A solution fell into Arsenal's lap on this occasion and they shouldn't be embarrassed about it. The club have spoken glowingly about the thoroughness of the recruitment process and how Slegers' steady hand on the tiller has created the time and space for them to be belt and braces. I understand that, Arsenal don't want this to look like a lazy process and, from what I understand, it hasn't been. If anything, I think it has been too prolonged.

I understand Arsenal's keenness to illustrate that they haven't just sat in a deck chair and waited for a fish to jump into the net. I also think it is totally fine that a fish jumped into their net. Hiring a manager is a little like finding the right long-term partner, you go on a lot of dates, maybe you get into some relationships that feel right initially but disintegrate. Usually, you meet your match unexpectedly or even randomly.

This is not to say that football clubs should not do their due diligence and do everything in their power to limit risk, a good process should eliminate candidates that are obviously not right or who are not aligned with the club in question. But there are only so many rough edges you can shave off before a leap of faith is required.

I think it is worth saying that Slegers has managed her career in a smart fashion too. After her departure from Rosengard in April 2023, she has taken a step back, taken on a backroom coaching job at a big club like Arsenal and spent just over a year observing and learning. Now she is back in the big chair. Arsenal's two previous Head Coaches, Jonas Eidevall and Joe Montemurro, also flitted between assistant and Head Coach roles. Slegers has built herself back up towards this role, whether by accident or design.
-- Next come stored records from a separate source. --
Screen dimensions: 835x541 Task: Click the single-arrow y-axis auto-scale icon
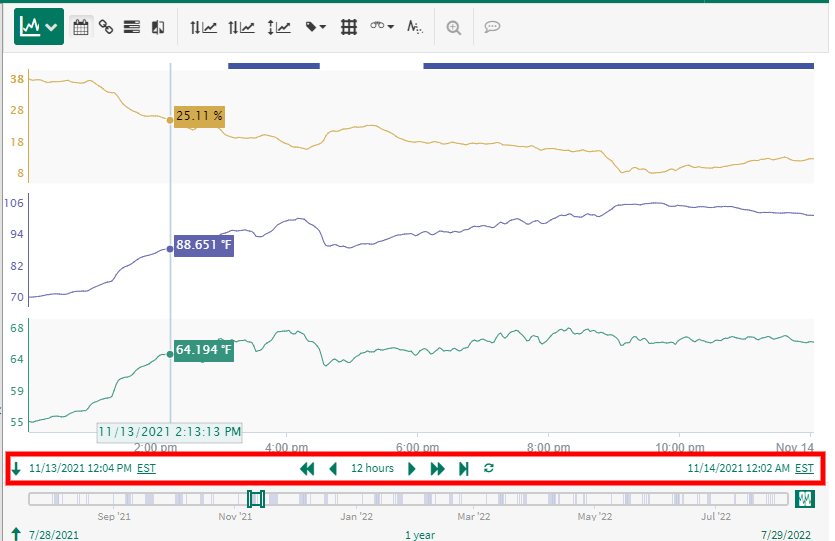[278, 27]
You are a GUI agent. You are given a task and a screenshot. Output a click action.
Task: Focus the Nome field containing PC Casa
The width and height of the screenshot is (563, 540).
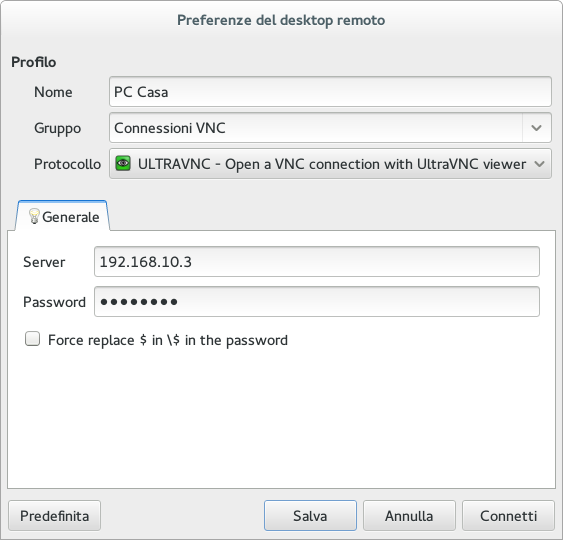(x=330, y=92)
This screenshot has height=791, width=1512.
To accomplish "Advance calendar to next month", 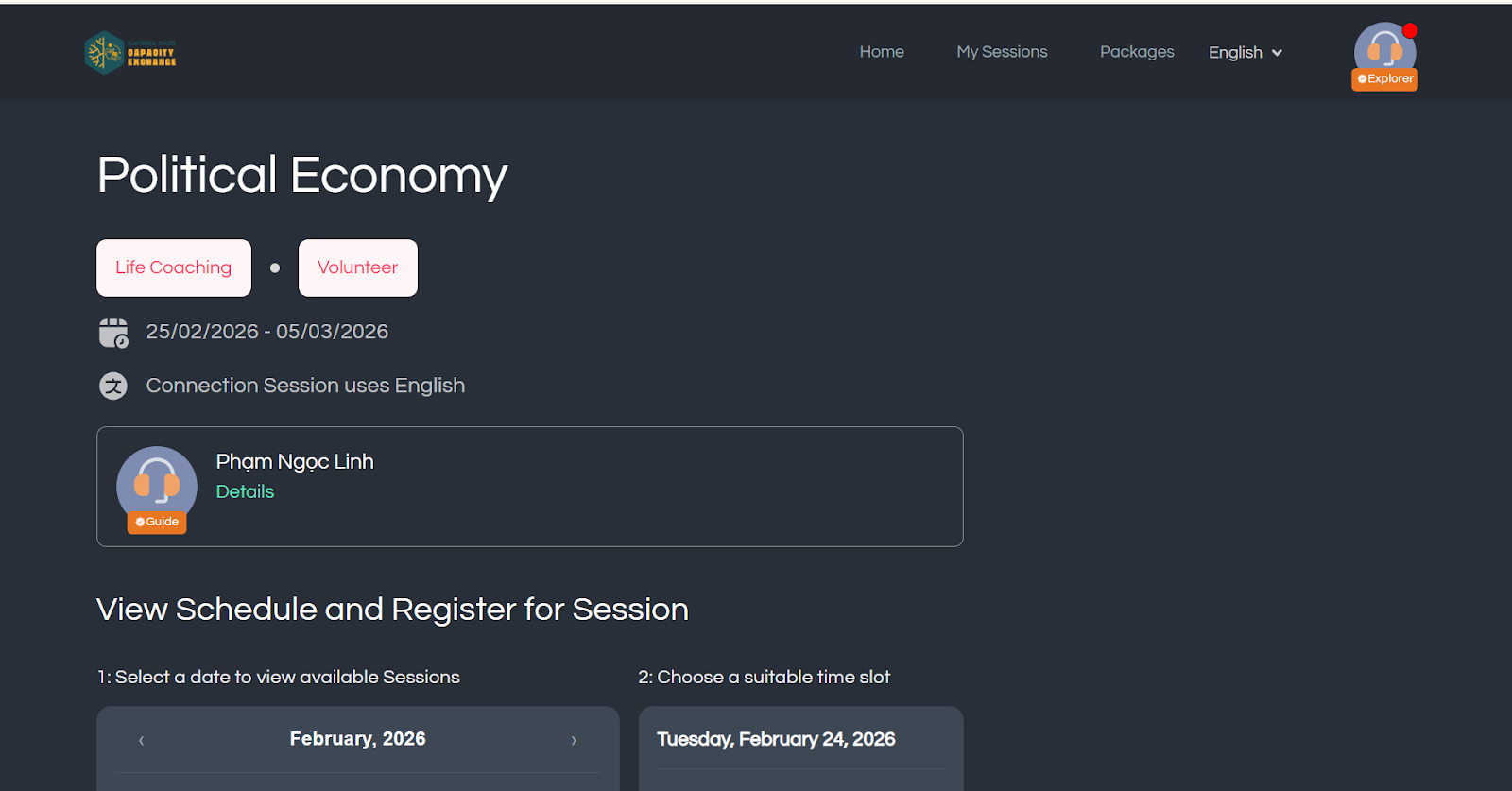I will (x=574, y=740).
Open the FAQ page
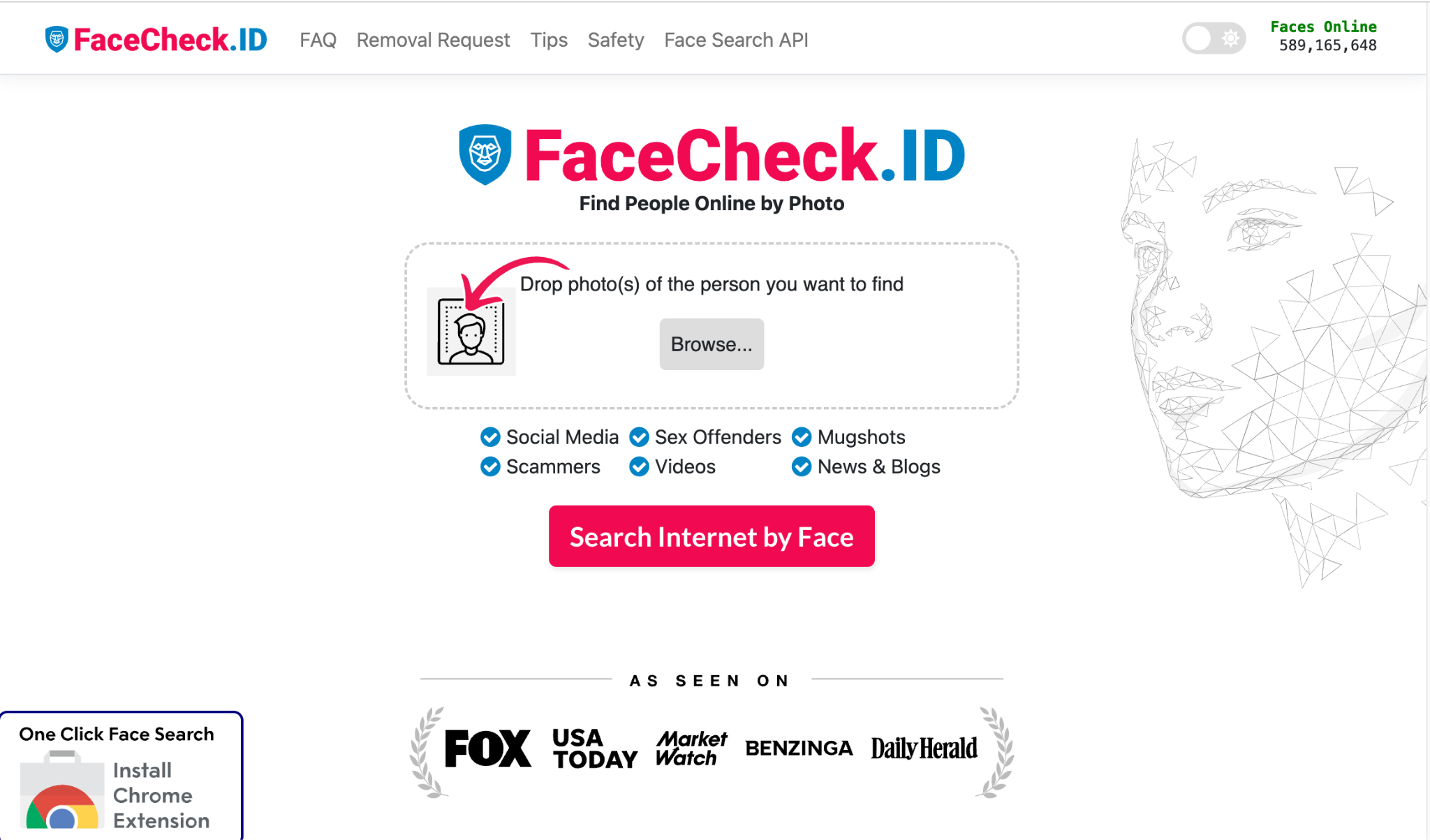The width and height of the screenshot is (1430, 840). pos(318,40)
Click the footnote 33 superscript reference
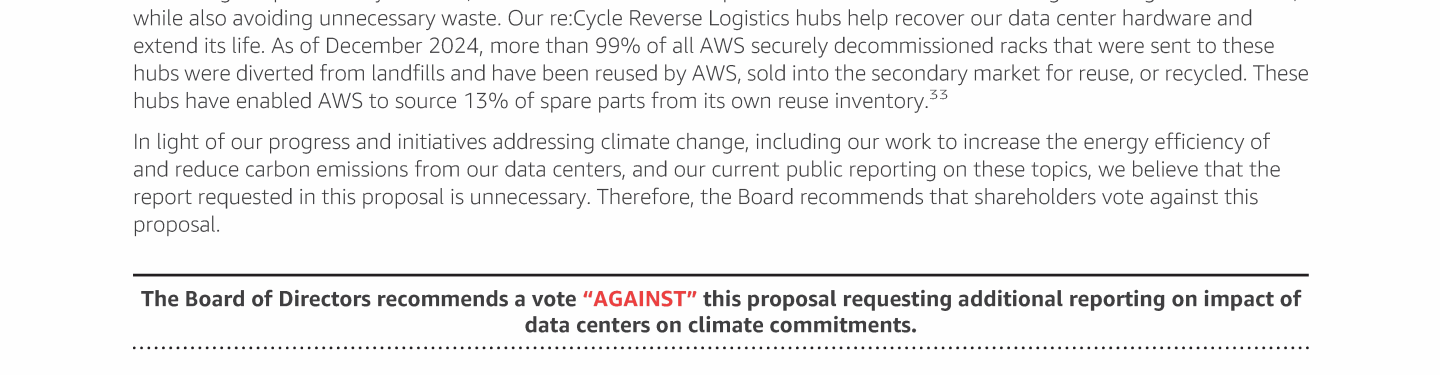The image size is (1440, 375). pyautogui.click(x=938, y=94)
There is little point in toxic positivity either. It could be that Slegers' reign to this point has ridden the crest of a wave and when that wave breaks, cracks might begin to show. Just go back and look up the early results under Jonas Eidevall. Nobody is a breath of fresh air forever and the true mark of a manager is how they perform once familiarity has set in.

Personally, I don't believe there is an external candidate that clears any of those hurdles either. I also think it is important that a club like Arsenal invests in young female coaching talent. That cannot be the primary reason for an appointment, of course. As criteria goes it would be a bad master but it isn't a bad servant. I think the optics of Slegers not getting the job over a male candidate would, fairly or unfairly, be perceived negatively.

A club has to take clear headed, long-term decisions, of course. There are just never any guarantees of success, at some point you're taking a faith-based position whether you like it or not. There is no such thing as a bulletproof process. I don't think Arsenal need to be embarrassed about their candidate being in the building already and I would go further and say this appointment should have been ratified earlier, in advance of the January transfer window and the first weekend of the winter restart.

However thorough the process, optics should not impede the reality of the January transfer window, players whose contracts are ticking into their final months and certainty in preparation for the second half of the season. I don't think there was any need to prolong the process for process's sake. Slegers has jumped into Arsenal's lap and that is totally fine. Now. Let's get cracking.